We are very pleased that, following the positive outcome of the DH commissioned evaluation of the New Medicine Service, this will continue as an Advanced Service. This reflects our policy to build value around the core supply service and highlights once again the importance of pharmacy’s medicines optimisation role within the NHS.
Pharmacies will be required to identify suitable patients for Repeat Dispensing, the aim being to help GPs identify where they can manage workload pressures from issuing regular prescriptions. It can also have benefits for pharmacies in terms of increasing predictability and promoting loyalty
Other changes include a nationally determined audit to replace the former area team-specified audit, and a commitment to increase patient safety incident reporting, so pharmacies can contribute positively to the safety culture by sharing and learning from incidents.

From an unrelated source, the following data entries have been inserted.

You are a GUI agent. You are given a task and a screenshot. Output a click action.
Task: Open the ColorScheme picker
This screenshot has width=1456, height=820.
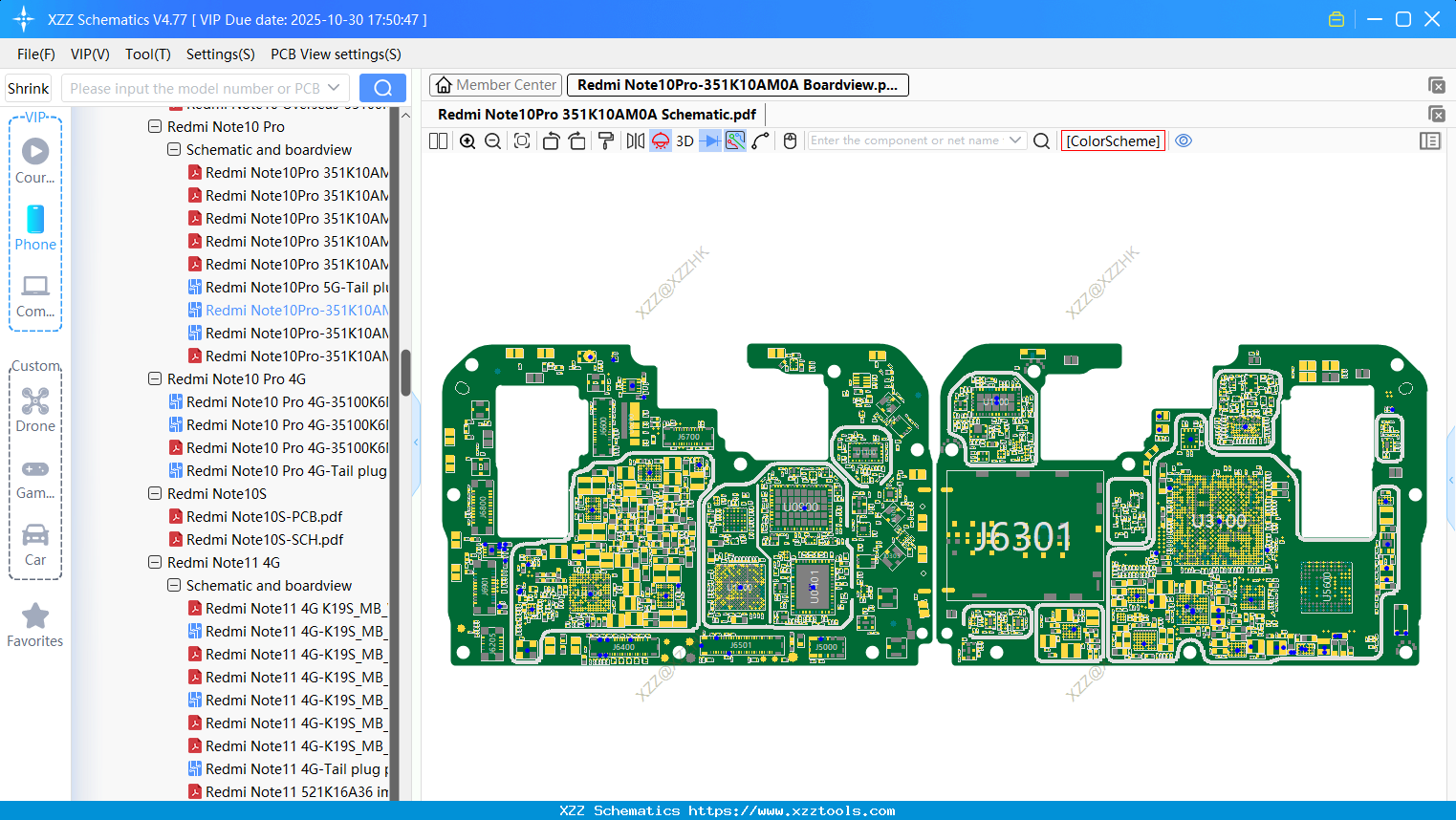tap(1113, 140)
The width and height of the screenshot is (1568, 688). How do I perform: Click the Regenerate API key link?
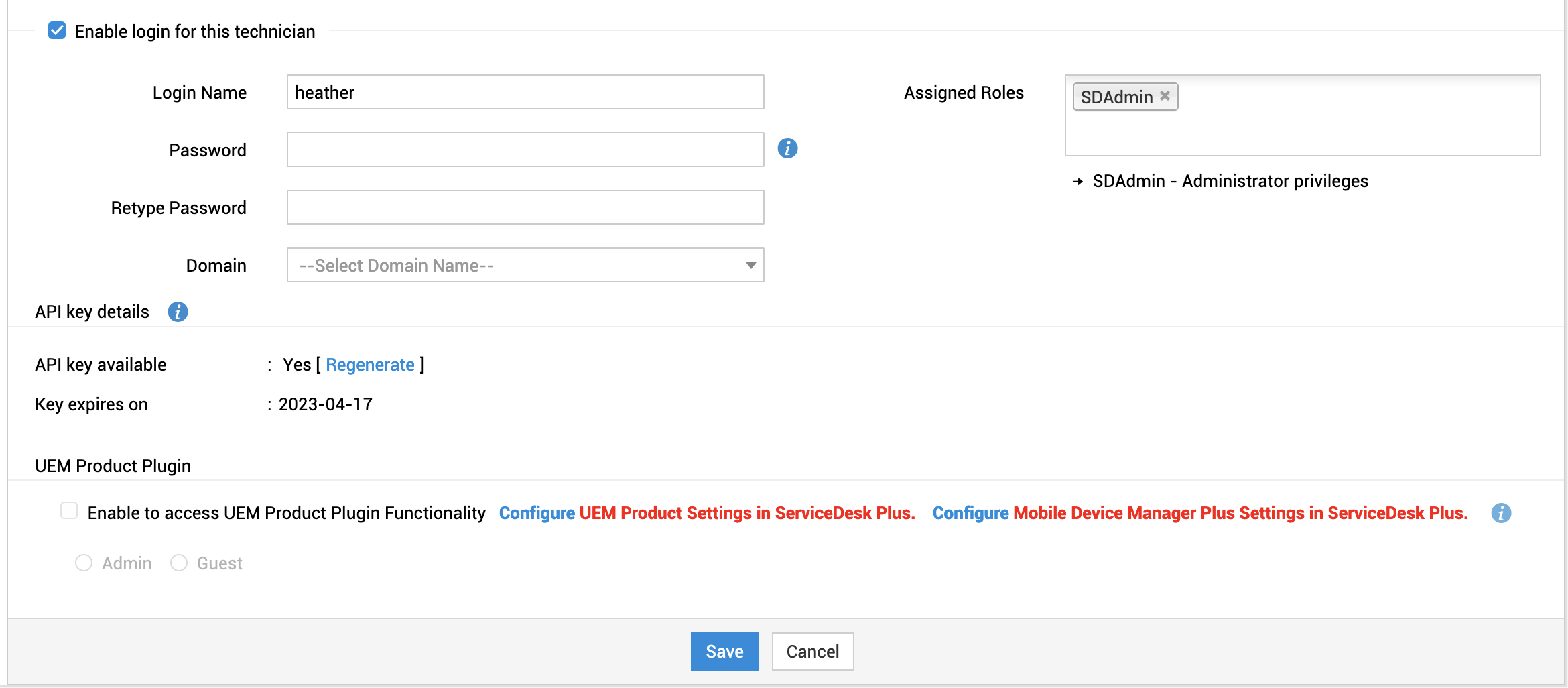click(370, 365)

The rise in the proportion of targeted MURs to 70%, with the addition of cardiovascular risk as a new target group, reflects the benefit of the service for specific patient groups, whilst still ensuring that pharmacists can identify other patients with particular needs for whom an MUR can be helpful.
Although NHS England is still developing its future strategy, there are strong signs that it increasingly sees the potential of community pharmacy to increase its service offering and add capacity to strained NHS resources and this is welcome.
The settlement is for one year only and in the coming months we hope to develop the framework for 2015-16 and beyond, building on this year to increase further the service framework across our four domains: medicines optimisation; supporting self-care; supporting frail and elderly people and promoting health and wellbeing. Medicines supply will continue to be the core of the service, building on which the community pharmacy will become an increasingly important source of help and support for patients and for the rest of the NHS team.
PSNC is very keen to reach a settlement for 2015/16 before April 2015, as well as to increase stability of income flows. This will help contractors, and we continue to try to tackle other problems that adversely affect pharmacy operations. Undoubtedly, like the rest of the NHS, pharmacy contractors will continue to be squeezed, and we need to develop the services we provide for patients in order to secure future income growth.